[Stored data entries]
· · · ·
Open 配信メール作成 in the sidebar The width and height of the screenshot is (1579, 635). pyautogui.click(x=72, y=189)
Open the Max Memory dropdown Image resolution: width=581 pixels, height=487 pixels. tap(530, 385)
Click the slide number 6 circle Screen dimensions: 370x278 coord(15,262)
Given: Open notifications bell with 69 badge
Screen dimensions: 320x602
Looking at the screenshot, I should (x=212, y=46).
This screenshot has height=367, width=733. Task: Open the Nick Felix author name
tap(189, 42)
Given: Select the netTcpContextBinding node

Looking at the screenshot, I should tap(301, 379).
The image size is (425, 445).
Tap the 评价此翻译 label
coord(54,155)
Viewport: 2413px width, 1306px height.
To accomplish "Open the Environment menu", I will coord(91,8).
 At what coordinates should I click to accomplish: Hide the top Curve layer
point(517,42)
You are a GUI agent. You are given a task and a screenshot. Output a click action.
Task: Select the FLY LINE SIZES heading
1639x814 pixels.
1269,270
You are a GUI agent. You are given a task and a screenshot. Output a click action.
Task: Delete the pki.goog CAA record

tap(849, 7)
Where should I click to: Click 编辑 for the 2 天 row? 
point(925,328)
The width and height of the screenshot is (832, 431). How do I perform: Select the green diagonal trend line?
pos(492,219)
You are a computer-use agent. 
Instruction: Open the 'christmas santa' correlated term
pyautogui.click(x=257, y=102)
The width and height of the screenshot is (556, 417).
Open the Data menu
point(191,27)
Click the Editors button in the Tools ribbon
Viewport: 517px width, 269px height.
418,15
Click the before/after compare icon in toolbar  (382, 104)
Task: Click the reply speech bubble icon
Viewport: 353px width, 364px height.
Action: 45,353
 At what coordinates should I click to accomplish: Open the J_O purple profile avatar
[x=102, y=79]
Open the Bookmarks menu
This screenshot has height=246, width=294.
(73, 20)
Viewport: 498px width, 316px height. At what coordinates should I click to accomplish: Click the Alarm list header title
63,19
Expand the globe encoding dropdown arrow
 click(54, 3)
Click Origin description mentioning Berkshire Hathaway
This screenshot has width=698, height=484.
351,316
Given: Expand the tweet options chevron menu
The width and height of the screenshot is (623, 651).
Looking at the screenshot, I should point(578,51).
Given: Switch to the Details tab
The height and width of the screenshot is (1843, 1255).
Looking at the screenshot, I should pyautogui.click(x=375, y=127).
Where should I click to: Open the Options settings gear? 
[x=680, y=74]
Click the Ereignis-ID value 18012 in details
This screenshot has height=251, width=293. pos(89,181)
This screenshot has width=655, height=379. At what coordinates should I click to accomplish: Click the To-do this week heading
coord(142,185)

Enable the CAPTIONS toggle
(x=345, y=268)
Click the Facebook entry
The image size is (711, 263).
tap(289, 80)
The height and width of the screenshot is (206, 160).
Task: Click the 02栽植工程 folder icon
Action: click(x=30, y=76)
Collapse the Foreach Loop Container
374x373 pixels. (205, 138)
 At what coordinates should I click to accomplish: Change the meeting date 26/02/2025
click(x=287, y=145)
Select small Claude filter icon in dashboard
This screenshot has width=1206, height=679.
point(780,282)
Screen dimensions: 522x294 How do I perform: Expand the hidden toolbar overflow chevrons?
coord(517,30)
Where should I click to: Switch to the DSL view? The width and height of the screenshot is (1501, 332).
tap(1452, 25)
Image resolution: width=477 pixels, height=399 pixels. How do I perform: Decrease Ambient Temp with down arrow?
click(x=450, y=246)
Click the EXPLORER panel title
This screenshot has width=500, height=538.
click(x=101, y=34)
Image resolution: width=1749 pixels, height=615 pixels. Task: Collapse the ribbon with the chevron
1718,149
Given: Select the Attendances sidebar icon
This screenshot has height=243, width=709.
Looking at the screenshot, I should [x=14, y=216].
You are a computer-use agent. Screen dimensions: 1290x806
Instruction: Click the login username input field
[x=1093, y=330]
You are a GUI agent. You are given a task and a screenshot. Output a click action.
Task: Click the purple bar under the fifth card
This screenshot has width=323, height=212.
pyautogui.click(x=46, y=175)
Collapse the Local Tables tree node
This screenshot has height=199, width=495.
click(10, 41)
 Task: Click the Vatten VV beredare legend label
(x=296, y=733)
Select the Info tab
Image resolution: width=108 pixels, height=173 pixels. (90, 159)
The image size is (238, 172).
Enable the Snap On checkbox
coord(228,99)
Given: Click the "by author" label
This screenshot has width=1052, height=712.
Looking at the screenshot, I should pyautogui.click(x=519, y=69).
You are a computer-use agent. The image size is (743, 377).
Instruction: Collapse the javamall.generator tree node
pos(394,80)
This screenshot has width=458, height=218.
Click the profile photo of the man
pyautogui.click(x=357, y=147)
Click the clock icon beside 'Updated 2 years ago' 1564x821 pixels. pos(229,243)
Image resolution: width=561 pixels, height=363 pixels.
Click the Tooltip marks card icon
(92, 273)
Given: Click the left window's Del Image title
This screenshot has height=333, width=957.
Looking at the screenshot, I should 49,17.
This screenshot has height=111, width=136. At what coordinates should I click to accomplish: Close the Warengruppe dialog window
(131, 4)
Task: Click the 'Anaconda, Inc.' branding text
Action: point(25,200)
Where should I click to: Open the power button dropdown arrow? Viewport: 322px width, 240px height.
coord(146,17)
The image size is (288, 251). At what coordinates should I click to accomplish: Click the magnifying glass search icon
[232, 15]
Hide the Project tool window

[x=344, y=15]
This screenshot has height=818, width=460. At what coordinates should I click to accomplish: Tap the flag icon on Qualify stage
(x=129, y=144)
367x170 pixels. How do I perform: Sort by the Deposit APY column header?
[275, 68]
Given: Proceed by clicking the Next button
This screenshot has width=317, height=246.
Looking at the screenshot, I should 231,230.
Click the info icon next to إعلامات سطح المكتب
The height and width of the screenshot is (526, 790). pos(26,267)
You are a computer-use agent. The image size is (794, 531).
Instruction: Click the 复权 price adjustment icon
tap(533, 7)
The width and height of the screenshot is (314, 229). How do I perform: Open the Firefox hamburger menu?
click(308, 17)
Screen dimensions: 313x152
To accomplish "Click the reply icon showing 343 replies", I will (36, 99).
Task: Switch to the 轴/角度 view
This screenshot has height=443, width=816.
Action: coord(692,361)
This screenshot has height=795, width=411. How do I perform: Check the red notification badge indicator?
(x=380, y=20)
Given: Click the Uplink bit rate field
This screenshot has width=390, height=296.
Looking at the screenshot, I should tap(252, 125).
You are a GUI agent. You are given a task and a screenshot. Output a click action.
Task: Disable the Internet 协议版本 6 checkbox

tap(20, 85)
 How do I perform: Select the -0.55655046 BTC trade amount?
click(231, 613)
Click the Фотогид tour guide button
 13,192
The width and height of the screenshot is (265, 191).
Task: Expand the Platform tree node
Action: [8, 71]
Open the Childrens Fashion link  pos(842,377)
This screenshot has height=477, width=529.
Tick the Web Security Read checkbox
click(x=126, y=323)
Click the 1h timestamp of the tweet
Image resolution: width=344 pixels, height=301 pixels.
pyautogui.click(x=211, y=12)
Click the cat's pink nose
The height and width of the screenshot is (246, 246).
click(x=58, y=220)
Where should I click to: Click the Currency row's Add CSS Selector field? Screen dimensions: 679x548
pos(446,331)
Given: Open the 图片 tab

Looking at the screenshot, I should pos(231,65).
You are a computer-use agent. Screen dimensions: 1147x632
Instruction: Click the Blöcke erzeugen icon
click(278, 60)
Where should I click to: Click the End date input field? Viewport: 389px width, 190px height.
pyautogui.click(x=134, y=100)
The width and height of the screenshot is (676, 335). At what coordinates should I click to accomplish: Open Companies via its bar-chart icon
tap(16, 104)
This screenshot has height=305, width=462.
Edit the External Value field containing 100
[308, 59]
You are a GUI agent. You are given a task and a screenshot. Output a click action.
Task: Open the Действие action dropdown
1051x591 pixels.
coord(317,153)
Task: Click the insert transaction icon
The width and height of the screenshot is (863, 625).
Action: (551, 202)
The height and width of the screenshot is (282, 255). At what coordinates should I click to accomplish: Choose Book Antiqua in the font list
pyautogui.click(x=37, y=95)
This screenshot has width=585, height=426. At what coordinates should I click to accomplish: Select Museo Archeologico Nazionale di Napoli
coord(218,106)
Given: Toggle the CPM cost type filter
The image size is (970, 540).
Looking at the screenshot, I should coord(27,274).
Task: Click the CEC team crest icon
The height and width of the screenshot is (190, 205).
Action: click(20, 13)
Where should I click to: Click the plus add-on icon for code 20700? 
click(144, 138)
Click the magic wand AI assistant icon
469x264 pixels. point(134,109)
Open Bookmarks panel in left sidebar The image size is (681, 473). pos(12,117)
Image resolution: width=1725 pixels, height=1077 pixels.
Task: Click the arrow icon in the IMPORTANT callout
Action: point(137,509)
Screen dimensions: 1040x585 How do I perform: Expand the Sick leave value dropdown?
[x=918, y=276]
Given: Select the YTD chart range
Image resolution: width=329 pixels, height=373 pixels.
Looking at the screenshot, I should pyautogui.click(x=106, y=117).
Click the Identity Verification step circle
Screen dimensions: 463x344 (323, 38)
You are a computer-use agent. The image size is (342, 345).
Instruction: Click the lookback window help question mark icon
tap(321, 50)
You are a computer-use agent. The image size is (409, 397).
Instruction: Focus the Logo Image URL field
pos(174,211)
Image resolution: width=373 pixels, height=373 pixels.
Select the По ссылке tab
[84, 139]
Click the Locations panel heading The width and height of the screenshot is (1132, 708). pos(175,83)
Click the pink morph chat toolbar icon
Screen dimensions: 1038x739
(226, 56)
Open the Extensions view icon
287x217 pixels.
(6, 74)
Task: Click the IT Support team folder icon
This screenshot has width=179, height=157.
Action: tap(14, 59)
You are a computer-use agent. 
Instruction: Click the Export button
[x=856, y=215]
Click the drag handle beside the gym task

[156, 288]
· · · ·
__What to do__:
Where a line in the records above contains the string "will", copy that line.

__Task solution__:
To accomplish "Open the Environment menu", I will coord(91,8).
To accomplish "Click the reply icon showing 343 replies", I will (36, 99).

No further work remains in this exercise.